Кецай на его вопрос отрицательно покачал головой, улыбнулся и промолчал.

— Эй, Енисейский! — зычно крикнул Степан. — Иван, поди поспрошай, кто заявился к нам.

— Зовут Кецаем, острожек ихний недалече отсюда, — переговорив на всех знакомых языках с коряком и с трудом уяснив значение гортанных слов, ответил Енисейский.

— А к нам что привело? — полюбопытствовал Степан.

— Посмотреть, как обживаем тундру, с голоду не дохнем ли. Лазутчик он, че гадать. Надо повязать, пока не сбег, да кликать атамана, — убежденно сказал Енисейский.

— Не похож, — возразил Степан.

— Больно ты добр, Анкудинов, отца Якова забыл?

— Ваня, ты лучше еще раз спроси, роду-племени он чьего.

— Коряцкого, чай: не слепой… — Признался: — Но ихний язык мало схож с олюторским. Тяжелее.
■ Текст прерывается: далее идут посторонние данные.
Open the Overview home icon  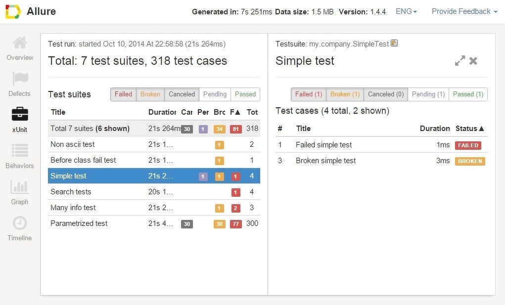click(x=20, y=44)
— Ты глянь на него, — кивнул, улыбаясь, Анкудинов в сторону Кецая. — Богатырь. — Ай, братцы, — обратился он к казакам, которые уже стояли кружком и с интересом следили за беседой Степана с коряком, — богатырь, ей богу, богатырь.
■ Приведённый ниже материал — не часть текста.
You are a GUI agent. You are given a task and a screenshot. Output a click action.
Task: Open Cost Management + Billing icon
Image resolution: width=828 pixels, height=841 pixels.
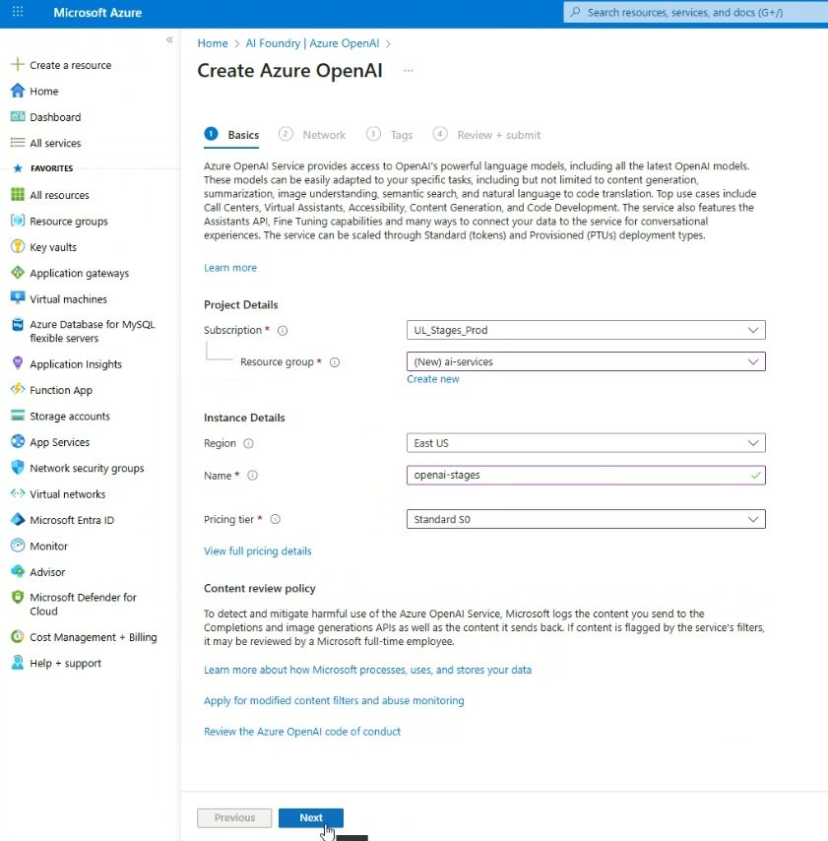pos(18,637)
Будто земля раскололась от хохота казаков. Смеялись все враз, заливисто, раскатисто, с приседаниями и похлопываниями по коленям, по животу и заду.

Кецай понял — над ним смеются. Сорвал тогда с головы малахай, оземь хлоп! Поутихли казаки. Сдергивать кухлянку стал, — чудит паря — совсем удивились.

— Погодь, — кинулся к Кецаю Анкудинов, — не петушись. — Хотел кухлянку одернуть, не успел. Стоял перед ним голый по пояс Кецай и выкрикивал гневно гортанные слова, а какие, не понять.

Разобрал интерес казаков, еще ближе придвинулись. А голый Кецай говорил и говорил. Енисейский внимательно вслушивался и покачивал головой, казаки пытали: что? Он отмалчивался. И так погляди на человека — гневается. Но вот расступились перед Атласовым.

Кецай был похож на олюторов, это и успокаивало. «Сладим», — подумал Атласов.

— Бороться хочет с Анкудиновым Степкой, — ответил Енисейский на немой вопрос Атласова.

— Ишь ты, — Атласов уважительно посмотрел на Кецая. — Эк его, каков! Но сломит его Анкудинов. Да и пущай облачится, не лето.

Кецай заговорил вновь, и Енисейский усмехнулся:

— Требует!

Поджал губы Атласов, с возросшим интересом посмотрел на коряка. Мороз какой, а он голый и не мерзнет. Знать, вынослив.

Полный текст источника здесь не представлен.